Forbes’s best guess at what might addict women to games? The social element. Silicon Sisters’ first game is School 26, for mobile devices and PCs, in which teens or tweens can play a new girl who must make friends and interpret classmates’ personalities and needs. The company is now working on EverLove, which will offer the escapist experience of romance fiction in an interactive environment, online or on mobile devices.
The idea is that video games that rely on such traditional female social skills as negotiation, persuasion and even manipulation, and offer the ability to trade secrets, nurture relationships or accumulate glamorous stuff might appeal more to many women than ones that are all about competition and victory.
Some gamers, however, are loathe to see their tastes categorized by gender. “I know just as many girls who play first-person shooters as guys,” says Edmonton game enthusiast Brittney Le Blanc. “Some girls play gruesome games; some girls play horror games. When you gear games toward girls, you get Princess Peaches Super Cooking Kitchen Game.”
Women throughout the industry say that more gender balance on design teams would both rid games of gross sexism and produce more diverse content: Rough estimates suggest that only 10 per cent of people who work at video-game companies are women. Many applaud the emergence of Silicon Sisters – but the company’s quest for quintessentially “female” game experiences does make them queasy.
“It’s biological determinism and it’s dangerous territory,” says Sara Grimes, a professor in the faculty of information at the University of Toronto, who studies the relationship children have with digital culture. “It ignores all the girls who have been playing games for years.”
Some experts are skeptical those girls do actually display different skills in their game play: Nick Taylor, a researcher in the faculty of education at York University, thinks much of boys’ reputation for superior joystick handling is cultural rather than innate. He has organized classroom clubs in which he compares groups of boys and girls and found that the girls developed the same skills as their male counterparts when given the opportunity. His conclusion: “Boy” was just a code word for expert, and “girl” for novice.
“When we make games for girls, we are saying all these other games are not for you,” he says. “We ghettoize them.”

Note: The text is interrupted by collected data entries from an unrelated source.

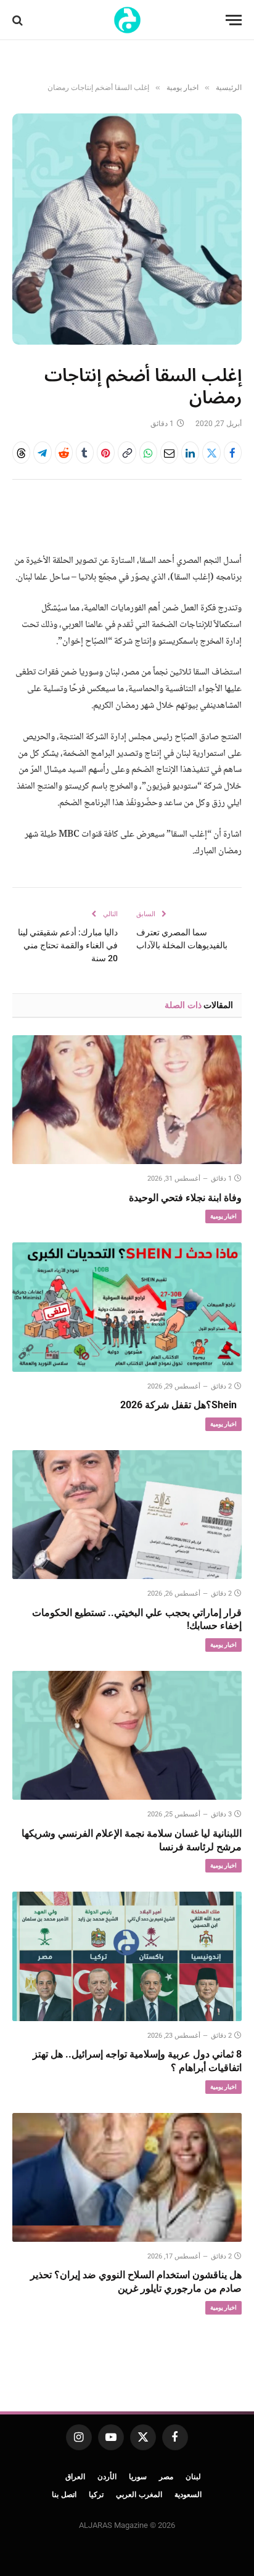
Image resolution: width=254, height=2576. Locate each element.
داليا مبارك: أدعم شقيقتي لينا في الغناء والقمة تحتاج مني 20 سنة (68, 945)
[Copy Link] (127, 452)
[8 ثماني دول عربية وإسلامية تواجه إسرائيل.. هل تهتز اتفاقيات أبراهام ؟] (127, 1956)
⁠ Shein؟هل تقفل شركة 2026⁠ (181, 1405)
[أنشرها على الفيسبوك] (233, 452)
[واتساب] (148, 452)
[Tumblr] (85, 452)
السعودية (188, 2494)
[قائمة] (234, 20)
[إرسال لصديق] (169, 452)
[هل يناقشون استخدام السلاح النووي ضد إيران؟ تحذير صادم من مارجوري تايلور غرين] (127, 2177)
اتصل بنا (64, 2494)
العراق (75, 2476)
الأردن (107, 2476)
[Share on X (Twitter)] (211, 452)
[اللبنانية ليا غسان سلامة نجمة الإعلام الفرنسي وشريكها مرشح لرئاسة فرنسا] (127, 1735)
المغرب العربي (139, 2494)
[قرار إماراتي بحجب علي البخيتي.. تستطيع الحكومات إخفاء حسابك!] (127, 1514)
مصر (166, 2476)
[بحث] (18, 20)
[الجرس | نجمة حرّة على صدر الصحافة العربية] (127, 20)
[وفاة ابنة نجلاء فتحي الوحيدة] (127, 1099)
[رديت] (64, 452)
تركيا (96, 2494)
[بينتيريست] (106, 452)
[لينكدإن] (190, 452)
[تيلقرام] (42, 452)
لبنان (193, 2476)
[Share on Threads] (21, 452)
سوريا (138, 2476)
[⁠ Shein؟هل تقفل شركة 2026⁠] (127, 1306)
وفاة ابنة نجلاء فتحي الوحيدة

Why does that matter? Because alongside TV and movies, video games are the most widespread source of stories in our culture. Those in the industry make a critical distinction between the casual puzzle games of the iPhone or the PC (“Those are not deep storytelling experiences,” says blogger Alexander, dismissively) and the console games full of adventures, fantasies and role-playing.
Resident Evil notwithstanding, in many of those narrative games you can now choose to play as a female character and be pretty certain your abilities with be the same as a male character’s and your protective armour will cover the same amount of your body. Female designers, however, want to go much further than cleaning up the traditional adventure narratives. They see huge potential to create unconventional stories that will appeal to both genders and all kinds of people, reinventing the video game along the way.
They point to developments such as Flower – a non-competitive PlayStation game, in which players blow flower petals through the air to create visual effects – as signs the industry is finally headed toward a diverse and culturally mature future.
“There is a dearth of anything that is not adventuring and blowing up,” says Toronto game designer Emilie McGinley. “Games can be a strong vehicle for something beyond the adrenalin rush of winning. I have played games that made me cry, that made me think long after I had put the console down. People demand that of movies. Why not of games?”